▶ [Activity]: Print nothing but the lines below starting at the line that holds "Viewport: 1511px width, 812px height." and ending at the line that holds "Tick the select-all", including both, each exactly as written.

(Source data)
::::::::::

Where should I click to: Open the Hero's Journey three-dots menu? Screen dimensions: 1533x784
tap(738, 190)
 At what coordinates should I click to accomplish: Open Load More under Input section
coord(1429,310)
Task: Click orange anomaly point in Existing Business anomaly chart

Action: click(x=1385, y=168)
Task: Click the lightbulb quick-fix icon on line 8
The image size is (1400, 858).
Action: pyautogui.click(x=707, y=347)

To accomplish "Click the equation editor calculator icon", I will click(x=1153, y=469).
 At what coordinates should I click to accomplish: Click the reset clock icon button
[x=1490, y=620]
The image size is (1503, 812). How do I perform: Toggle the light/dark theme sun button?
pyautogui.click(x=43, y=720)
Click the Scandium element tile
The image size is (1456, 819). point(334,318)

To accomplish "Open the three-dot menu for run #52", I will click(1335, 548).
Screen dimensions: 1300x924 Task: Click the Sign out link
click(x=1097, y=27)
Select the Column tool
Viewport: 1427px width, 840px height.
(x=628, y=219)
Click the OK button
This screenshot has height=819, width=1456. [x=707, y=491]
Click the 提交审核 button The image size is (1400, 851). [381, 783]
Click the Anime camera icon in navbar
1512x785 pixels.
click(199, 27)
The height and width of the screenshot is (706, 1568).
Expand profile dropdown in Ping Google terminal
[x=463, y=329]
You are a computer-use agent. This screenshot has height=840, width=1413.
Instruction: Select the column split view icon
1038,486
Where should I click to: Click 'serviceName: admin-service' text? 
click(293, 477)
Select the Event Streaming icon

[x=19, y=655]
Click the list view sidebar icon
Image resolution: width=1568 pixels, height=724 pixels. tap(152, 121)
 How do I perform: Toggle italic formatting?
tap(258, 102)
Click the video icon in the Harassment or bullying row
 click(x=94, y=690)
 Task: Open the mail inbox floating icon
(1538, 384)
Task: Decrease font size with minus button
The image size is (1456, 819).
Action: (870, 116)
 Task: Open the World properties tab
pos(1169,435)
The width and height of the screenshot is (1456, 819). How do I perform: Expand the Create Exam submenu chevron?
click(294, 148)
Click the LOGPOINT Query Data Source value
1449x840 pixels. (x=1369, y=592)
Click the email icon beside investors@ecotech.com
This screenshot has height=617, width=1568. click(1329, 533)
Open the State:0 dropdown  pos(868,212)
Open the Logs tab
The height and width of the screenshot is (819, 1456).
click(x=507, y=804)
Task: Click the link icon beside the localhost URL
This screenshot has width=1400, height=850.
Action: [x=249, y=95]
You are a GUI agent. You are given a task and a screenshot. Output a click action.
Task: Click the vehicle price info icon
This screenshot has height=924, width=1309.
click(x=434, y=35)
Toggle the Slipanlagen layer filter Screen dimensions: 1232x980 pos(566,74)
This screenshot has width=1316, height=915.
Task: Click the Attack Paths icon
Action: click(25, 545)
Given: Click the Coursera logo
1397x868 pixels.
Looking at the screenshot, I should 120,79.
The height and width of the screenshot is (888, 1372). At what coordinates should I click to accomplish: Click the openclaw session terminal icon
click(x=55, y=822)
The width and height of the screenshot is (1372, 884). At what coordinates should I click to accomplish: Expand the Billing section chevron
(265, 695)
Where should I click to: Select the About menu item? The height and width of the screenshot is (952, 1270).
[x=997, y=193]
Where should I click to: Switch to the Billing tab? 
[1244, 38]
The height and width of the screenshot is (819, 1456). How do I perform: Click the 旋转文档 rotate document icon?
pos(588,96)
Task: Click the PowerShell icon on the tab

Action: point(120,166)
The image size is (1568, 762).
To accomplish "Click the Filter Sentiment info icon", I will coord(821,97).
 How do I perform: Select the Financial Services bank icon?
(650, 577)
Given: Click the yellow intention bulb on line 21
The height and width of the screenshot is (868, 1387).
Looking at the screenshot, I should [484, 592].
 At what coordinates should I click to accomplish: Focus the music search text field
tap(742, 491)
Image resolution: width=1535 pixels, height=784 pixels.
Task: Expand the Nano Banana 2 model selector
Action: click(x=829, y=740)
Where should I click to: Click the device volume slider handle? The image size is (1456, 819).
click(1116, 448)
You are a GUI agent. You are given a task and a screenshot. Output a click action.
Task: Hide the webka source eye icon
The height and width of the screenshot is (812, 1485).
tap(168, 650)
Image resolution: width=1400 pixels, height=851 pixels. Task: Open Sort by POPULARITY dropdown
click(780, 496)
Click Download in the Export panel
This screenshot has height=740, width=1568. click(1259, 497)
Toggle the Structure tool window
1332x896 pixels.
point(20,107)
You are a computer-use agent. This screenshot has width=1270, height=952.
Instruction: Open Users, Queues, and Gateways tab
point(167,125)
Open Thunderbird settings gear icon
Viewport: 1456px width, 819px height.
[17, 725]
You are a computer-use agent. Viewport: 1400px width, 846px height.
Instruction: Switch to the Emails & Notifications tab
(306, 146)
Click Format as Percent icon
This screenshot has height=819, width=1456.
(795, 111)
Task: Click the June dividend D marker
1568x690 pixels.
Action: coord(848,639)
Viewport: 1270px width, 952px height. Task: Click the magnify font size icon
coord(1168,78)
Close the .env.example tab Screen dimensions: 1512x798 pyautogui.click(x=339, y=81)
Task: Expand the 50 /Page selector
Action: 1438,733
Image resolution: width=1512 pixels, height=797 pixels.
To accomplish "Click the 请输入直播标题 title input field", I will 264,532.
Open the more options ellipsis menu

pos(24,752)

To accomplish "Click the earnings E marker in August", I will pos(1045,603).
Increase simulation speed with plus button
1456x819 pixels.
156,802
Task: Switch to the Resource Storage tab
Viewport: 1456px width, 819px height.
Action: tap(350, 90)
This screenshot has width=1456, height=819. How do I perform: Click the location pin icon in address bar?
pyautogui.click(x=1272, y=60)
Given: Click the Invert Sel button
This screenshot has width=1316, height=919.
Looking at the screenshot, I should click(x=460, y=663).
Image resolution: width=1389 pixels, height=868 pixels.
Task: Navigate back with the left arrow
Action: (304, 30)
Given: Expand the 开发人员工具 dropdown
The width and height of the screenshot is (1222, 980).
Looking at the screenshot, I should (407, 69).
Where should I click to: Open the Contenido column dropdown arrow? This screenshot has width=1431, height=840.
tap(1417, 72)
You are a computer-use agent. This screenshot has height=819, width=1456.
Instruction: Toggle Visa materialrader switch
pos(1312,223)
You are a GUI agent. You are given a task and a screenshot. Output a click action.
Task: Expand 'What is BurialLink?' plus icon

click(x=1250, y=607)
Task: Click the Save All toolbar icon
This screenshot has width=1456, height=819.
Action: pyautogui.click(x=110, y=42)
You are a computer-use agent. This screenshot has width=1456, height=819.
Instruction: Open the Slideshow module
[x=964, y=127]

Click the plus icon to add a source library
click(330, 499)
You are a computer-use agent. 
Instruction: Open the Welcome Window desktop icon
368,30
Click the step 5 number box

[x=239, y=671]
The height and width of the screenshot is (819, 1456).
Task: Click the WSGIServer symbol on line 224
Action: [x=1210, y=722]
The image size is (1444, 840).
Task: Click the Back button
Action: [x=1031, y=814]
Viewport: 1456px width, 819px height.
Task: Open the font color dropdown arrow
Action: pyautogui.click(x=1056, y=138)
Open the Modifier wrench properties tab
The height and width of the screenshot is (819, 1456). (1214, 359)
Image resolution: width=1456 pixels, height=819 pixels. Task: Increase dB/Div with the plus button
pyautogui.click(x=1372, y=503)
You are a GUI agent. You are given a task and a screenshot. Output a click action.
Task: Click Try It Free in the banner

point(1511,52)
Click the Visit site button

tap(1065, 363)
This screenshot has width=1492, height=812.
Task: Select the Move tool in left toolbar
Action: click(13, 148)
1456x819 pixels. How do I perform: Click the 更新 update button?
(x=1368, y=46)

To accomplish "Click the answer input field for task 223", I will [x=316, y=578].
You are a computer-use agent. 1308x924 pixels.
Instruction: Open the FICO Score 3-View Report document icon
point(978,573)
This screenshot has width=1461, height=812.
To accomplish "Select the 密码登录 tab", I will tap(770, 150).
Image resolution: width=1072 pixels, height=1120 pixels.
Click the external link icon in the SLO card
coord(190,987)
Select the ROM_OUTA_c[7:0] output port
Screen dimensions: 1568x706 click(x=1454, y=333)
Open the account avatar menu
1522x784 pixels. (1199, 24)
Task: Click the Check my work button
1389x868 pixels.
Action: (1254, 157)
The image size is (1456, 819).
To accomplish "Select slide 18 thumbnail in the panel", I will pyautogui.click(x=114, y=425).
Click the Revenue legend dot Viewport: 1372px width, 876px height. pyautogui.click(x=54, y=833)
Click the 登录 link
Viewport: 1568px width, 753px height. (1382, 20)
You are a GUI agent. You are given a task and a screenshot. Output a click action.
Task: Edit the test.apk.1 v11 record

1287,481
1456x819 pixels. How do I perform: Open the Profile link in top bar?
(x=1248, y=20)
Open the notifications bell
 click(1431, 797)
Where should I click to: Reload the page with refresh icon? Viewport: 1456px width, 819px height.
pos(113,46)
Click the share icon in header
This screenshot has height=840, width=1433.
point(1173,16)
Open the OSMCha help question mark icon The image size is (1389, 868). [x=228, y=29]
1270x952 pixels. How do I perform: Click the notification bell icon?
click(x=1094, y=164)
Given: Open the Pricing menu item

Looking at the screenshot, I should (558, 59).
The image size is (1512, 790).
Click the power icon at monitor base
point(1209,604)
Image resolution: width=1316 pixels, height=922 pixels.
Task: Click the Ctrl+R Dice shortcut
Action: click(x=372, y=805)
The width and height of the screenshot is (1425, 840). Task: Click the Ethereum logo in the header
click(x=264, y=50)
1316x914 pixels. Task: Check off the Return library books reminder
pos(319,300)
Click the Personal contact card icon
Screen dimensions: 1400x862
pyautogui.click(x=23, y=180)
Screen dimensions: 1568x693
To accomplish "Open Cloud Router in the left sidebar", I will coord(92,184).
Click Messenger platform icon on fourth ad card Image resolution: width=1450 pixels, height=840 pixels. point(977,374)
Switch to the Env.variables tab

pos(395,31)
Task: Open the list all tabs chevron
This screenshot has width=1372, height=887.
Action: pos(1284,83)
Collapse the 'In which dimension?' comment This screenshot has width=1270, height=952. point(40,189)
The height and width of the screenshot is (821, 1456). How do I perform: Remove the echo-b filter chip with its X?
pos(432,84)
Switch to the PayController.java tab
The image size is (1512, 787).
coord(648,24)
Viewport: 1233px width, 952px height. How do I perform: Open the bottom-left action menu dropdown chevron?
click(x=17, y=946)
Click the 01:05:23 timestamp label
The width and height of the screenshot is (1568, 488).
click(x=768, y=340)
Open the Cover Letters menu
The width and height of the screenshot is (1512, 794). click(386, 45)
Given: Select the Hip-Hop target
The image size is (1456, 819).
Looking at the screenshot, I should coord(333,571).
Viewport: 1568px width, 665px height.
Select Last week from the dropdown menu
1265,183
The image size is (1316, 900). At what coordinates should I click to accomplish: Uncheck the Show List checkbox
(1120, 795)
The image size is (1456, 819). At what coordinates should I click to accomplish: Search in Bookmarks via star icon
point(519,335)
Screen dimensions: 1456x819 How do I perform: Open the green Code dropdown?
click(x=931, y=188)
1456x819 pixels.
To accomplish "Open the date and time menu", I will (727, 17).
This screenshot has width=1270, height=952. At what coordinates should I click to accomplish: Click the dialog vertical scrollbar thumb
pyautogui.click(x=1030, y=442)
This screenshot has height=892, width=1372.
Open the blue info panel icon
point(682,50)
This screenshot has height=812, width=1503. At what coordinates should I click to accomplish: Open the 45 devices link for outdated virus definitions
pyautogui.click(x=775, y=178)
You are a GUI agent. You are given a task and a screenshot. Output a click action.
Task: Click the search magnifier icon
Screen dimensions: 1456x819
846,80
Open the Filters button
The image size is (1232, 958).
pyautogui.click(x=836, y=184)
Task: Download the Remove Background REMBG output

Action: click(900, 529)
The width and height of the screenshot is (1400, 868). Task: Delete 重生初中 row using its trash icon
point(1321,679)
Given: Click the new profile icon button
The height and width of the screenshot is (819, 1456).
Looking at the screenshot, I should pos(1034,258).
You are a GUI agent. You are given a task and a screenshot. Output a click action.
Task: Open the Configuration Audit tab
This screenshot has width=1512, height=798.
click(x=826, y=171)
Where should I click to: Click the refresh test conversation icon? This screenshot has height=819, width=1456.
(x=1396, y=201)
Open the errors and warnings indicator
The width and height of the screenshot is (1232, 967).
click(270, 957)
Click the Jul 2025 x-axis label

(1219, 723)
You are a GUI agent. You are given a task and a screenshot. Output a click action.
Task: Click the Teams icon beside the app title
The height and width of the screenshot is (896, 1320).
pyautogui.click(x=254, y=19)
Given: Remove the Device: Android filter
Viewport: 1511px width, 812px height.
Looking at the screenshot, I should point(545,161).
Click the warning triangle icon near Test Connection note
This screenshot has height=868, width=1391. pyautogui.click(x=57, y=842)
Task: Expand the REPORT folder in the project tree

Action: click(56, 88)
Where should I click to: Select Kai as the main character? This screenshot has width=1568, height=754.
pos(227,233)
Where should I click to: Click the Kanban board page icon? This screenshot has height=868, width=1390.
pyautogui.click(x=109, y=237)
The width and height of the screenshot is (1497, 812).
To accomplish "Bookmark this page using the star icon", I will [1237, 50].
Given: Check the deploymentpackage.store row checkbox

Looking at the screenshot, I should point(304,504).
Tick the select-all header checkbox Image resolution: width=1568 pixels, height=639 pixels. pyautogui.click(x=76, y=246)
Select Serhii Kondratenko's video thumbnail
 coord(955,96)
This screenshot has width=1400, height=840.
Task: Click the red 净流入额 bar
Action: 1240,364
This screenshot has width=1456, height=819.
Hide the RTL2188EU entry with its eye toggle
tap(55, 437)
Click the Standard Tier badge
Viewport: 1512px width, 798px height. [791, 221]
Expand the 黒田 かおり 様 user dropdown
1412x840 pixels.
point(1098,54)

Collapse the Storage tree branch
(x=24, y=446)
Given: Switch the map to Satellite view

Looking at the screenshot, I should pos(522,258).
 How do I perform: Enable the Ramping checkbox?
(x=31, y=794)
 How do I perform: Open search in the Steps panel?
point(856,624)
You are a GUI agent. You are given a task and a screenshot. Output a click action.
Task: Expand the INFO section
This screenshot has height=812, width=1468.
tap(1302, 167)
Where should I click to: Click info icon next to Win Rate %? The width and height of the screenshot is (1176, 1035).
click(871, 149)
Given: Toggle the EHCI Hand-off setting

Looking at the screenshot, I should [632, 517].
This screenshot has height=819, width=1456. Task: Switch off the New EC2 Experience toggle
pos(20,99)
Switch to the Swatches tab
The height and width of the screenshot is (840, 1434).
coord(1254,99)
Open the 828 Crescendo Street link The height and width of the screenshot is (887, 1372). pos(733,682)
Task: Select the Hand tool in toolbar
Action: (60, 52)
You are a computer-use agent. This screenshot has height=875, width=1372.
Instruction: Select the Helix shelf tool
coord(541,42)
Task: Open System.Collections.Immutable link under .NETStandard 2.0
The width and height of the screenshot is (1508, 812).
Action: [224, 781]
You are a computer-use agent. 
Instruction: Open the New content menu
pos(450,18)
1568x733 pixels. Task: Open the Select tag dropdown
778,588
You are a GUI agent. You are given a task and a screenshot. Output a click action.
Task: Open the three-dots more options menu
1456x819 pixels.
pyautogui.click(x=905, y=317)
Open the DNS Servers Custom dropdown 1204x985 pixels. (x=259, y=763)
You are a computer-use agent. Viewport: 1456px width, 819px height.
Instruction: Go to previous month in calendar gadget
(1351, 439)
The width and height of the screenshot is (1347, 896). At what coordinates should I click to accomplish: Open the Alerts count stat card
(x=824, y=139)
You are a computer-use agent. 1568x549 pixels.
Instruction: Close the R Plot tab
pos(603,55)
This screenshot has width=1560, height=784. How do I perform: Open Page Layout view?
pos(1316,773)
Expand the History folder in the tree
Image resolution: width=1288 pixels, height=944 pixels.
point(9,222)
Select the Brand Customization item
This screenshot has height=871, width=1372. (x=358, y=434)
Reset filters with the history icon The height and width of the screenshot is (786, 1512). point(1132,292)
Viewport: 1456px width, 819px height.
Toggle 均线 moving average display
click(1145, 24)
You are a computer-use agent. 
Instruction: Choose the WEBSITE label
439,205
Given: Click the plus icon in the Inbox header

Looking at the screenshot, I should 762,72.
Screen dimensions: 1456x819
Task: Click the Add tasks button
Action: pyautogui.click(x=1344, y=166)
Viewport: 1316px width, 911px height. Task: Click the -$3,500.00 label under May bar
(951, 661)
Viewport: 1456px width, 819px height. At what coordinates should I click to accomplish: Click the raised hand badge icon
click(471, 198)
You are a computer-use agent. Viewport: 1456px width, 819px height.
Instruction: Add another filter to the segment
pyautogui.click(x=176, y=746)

::::::::::

▶ [Expected answer]:
Viewport: 1511px width, 812px height.
Looking at the screenshot, I should point(545,161).
Click the warning triangle icon near Test Connection note
This screenshot has height=868, width=1391. pyautogui.click(x=57, y=842)
Task: Expand the REPORT folder in the project tree

Action: click(56, 88)
Where should I click to: Select Kai as the main character? This screenshot has width=1568, height=754.
pos(227,233)
Where should I click to: Click the Kanban board page icon? This screenshot has height=868, width=1390.
pyautogui.click(x=109, y=237)
The width and height of the screenshot is (1497, 812).
To accomplish "Bookmark this page using the star icon", I will [1237, 50].
Given: Check the deploymentpackage.store row checkbox

Looking at the screenshot, I should point(304,504).
Tick the select-all header checkbox Image resolution: width=1568 pixels, height=639 pixels. pyautogui.click(x=76, y=246)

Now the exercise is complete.